More accurate models of the structure of psychopathology will elucidate at what levels etiological variables relate to disorders, allowing for targeted prevention efforts. Studies on the phenotypic architecture of psychopathology show common variance between disorders that can be modeled using higher-order factors (Kotov, 2017). An especially promising predictor of psychopathology is temperament, or dispositions present from infancy that influence activity, reactivity, emotionality, and sociability and broad individual differences in the expression of affect (Goldsmith, 1987).
Using temperament as a predictor of psychopathology is especially useful during adolescence, a vulnerable period of peak onset of symptoms (Kessler et al., 2005) that remains understudied (Castellanos-Ryan et al., 2015). Thus, this study delineates the latent structure of mental disorders in 13-year-olds. Next, we examine whether temperament at age eight, controlling for early-emerging symptoms of psychopathology at age eight, is a useful predictor of later higher-order factors of psychopathology.
Method
Participants (N = 849) are from the Wisconsin Twin Panel (WTP), a birth-record based study of twins born in Wisconsin between 1989 and 2004 (Schmidt et al., 2019).
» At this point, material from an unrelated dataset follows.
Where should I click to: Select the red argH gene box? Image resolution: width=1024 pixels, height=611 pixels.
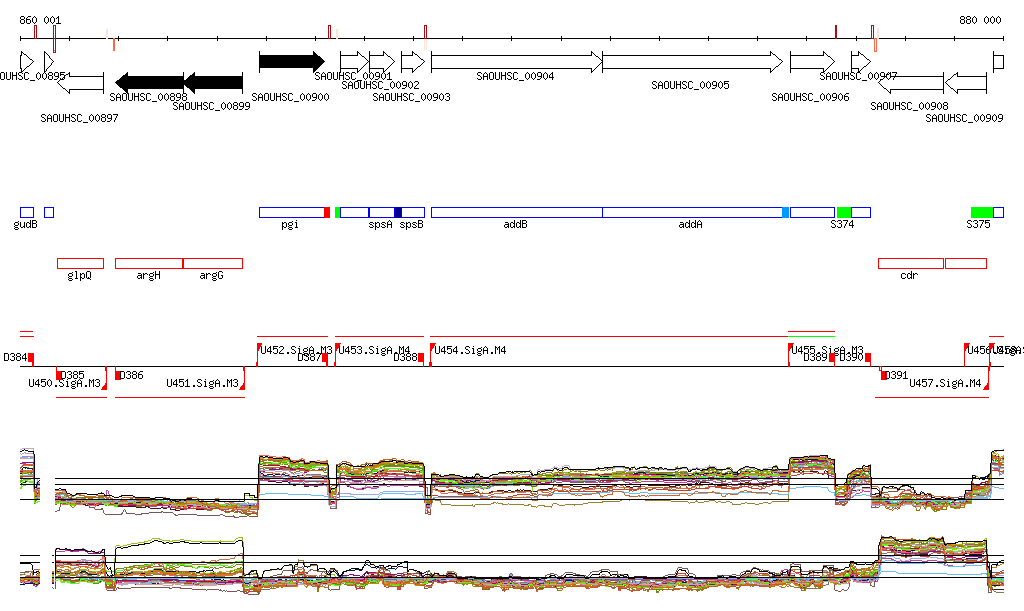pos(149,263)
Temperament was assessed with the Child Behavior Questionnaire (CBQ; mother and father report) when participants were on average eight years old. Psychopathology was assessed with the MacArthur Health and Behavior Questionnaire (HBQ; mother and father report) and the Diagnostic Interview Schedule for Children (DISC-IV; mother report) to assess symptoms of psychopathology when participants were on average eight and 13 years old.
Results
Exploratory structural equation modeling (ESEM) was used to examine the structure of 8yo and 13yo psychopathology. The best-fitting model included two-factor solutions for both 8yo and 13yo psychopathology (internalizing and externalizing) and a three-factor solution for 8yo temperament (effortful control, surgency, negative affect). Model fit was acceptable (CFI = 0.906, TLI = 0.879, RMSA = .069, SRMR = .043). Other models tested included three-factor models of psychopathology (i.e., fear, distress, externalizing) and bifactor models (i.e., general factor, internalizing, externalizing). Age 8 temperament factors did not predict age 13 psychopathology factors over and above age 8 psychopathology.
Discussion
Results indicate that symptoms of psychopathology in this community sample are best captured by a two-factor solution of internalizing and externalizing factors at ages 8 and 13. Adolescence is characterized by biological and behavioral changes, including an increase in incidence of psychopathology. However, the same model of psychopathology symptoms fit in both middle childhood and adolescence. Further, middle childhood temperament did not have any utility as a predictor of adolescent psychopathology over and above early emerging symptoms of psychopathology.